| WHAT NEEDS TO BE DONE |
Arrange every line of the records below as a numbered list, skipping any blank lines and leaving out the pictures.

Records from a dataset:
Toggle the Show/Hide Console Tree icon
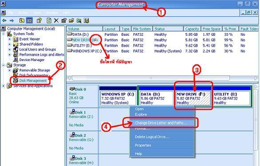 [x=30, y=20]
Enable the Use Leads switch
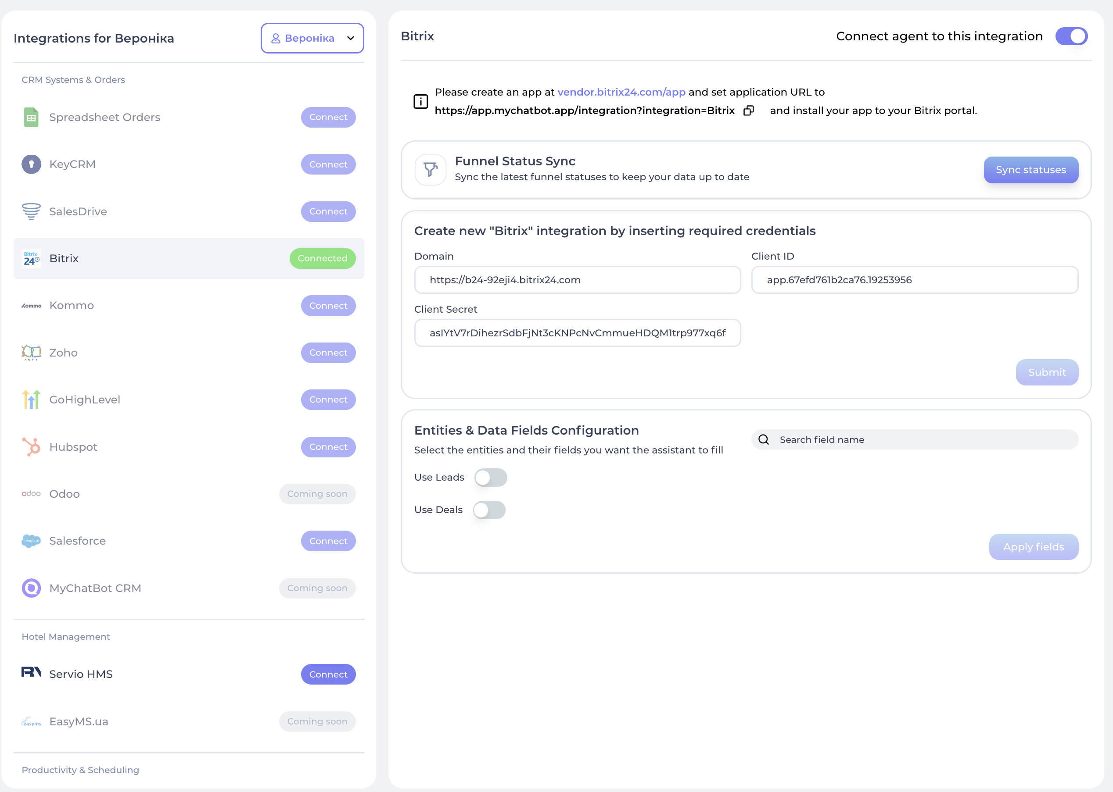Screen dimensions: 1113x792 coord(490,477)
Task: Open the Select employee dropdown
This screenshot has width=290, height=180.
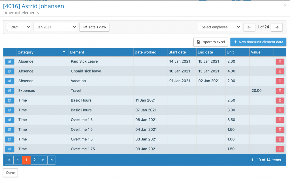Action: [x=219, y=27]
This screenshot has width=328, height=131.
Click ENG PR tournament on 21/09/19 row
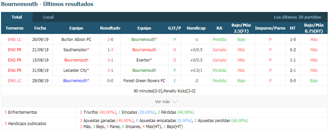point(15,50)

| EXERCISE SOLUTION |
1. Toggle the Show/Hide Console Tree icon
2.  [x=30, y=20]
3. Enable the Use Leads switch
4. Screen dimensions: 1113x792 coord(490,477)
5. Task: Open the Select employee dropdown
6. This screenshot has width=290, height=180.
7. Action: [x=219, y=27]
8. This screenshot has width=328, height=131.
9. Click ENG PR tournament on 21/09/19 row
10. point(15,50)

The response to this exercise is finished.